Founded 10 years ago, Trulioo has grown to become one of the world’s leaders in identity verification.

“Ten years ago, there was still the hypothesis that the internet was anonymous, and that people could surf the web and interact with social media using pseudonyms. The internet has allowed people to live their lives remotely and virtually, but they need their identities verified in order to participate in the digital economy.”

There is typically an onboarding or registration process required to open an account with banks and other service providers while businesses also have to go through verification processes if they are to accept payments through Mastercard or Visa or other platforms. Trulioo provides those verification services for its clients.

“What makes Trulioo special is our global reach,” Evans adds. “We cover 194 countries and territories and have 400 data sources. If an international company has to verify businesses and individuals in 80 countries it could take years.

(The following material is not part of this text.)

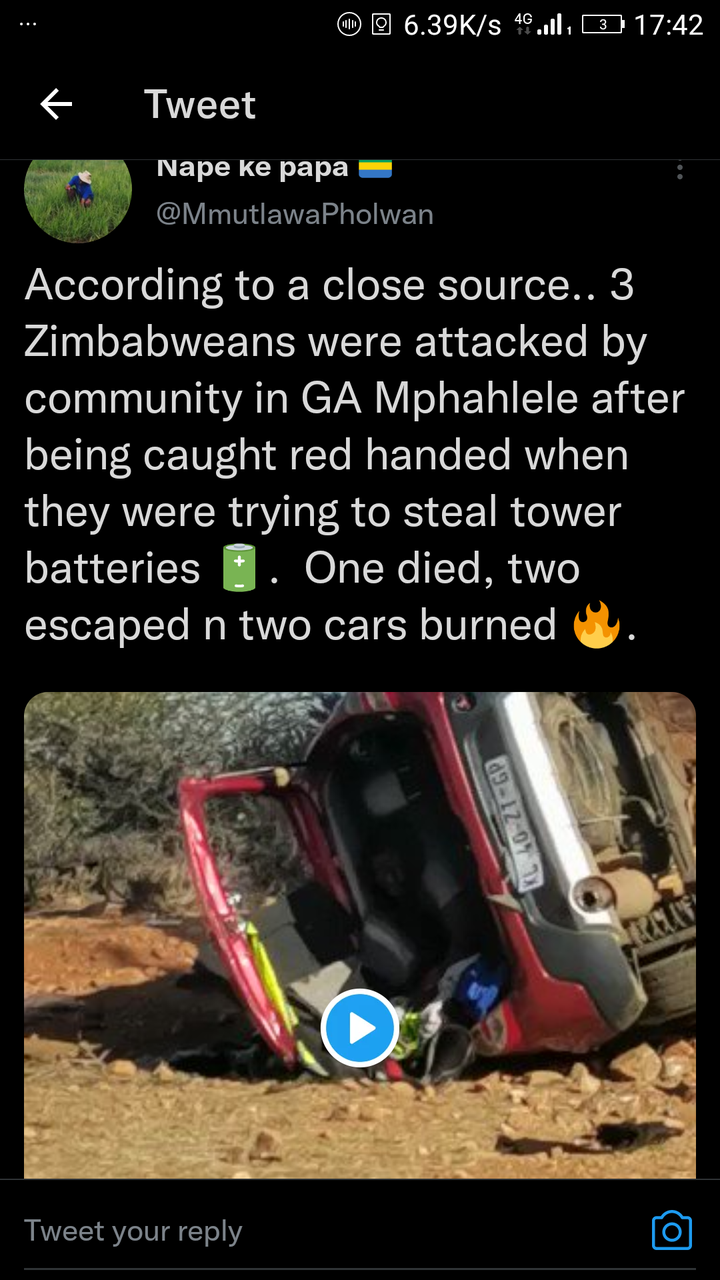720x1280 pixels.
Task: Open the video thumbnail of red car
Action: (x=360, y=935)
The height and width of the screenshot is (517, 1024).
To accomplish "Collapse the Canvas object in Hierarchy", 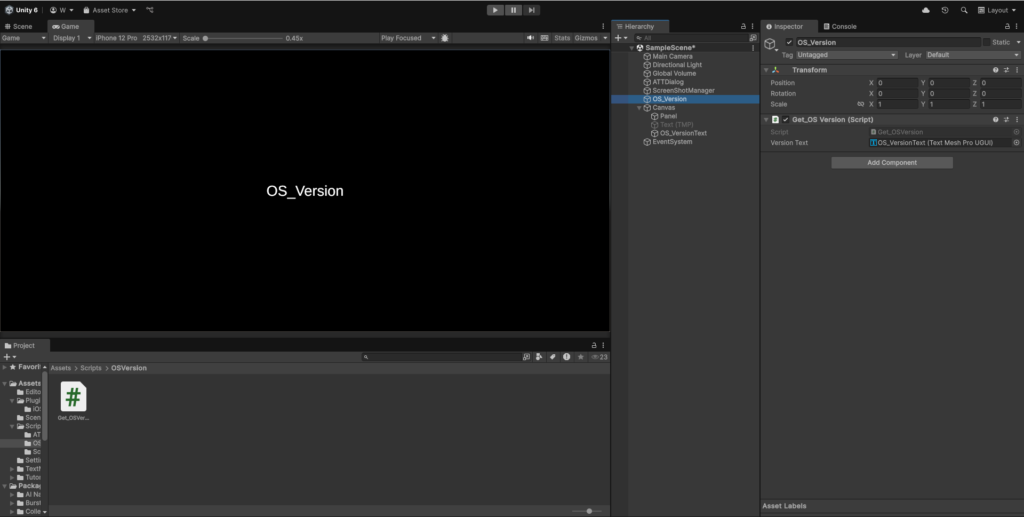I will pos(639,108).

“Trulioo can do it for them with one contract and one API (application programming interface). If a bank or e-commerce retailer wants to verify customers or service providers in dozens of countries, we can do it in days with one contract.”

And the regtech sector is likely to continue to grow.

“There are approximately 50 small regtech firms and some larger ones in Ireland at present,” says Assistant Professor Richard McGee, academic director of the MSc in Financial Data Science in the UCD School of Business.

“They focus on specific things that funds, investment managers, tax practitioners and so on need to do. The more complexity in regulations the more companies have to do, and they are more likely to buy software that will do it for them. There are also emerging markets in regions like Asia-Pacific with complex regulatory systems that are fuelling demand. And there are data regulations like GDPR as well.”

And the regtech sector could soon face its own regulatory headaches.

“There are now EU proposals for the regulation of AI,” McGee adds.

“Fintech companies themselves will have to look at regulation of what they provide. For example, a machine learning algorithm could be learning prejudices and discriminating against people as a result. They will outsource that to the professional services firms who are setting up departments to specialise in fintech regulation. All these new areas of regulation will create new opportunities for the regtech sector.”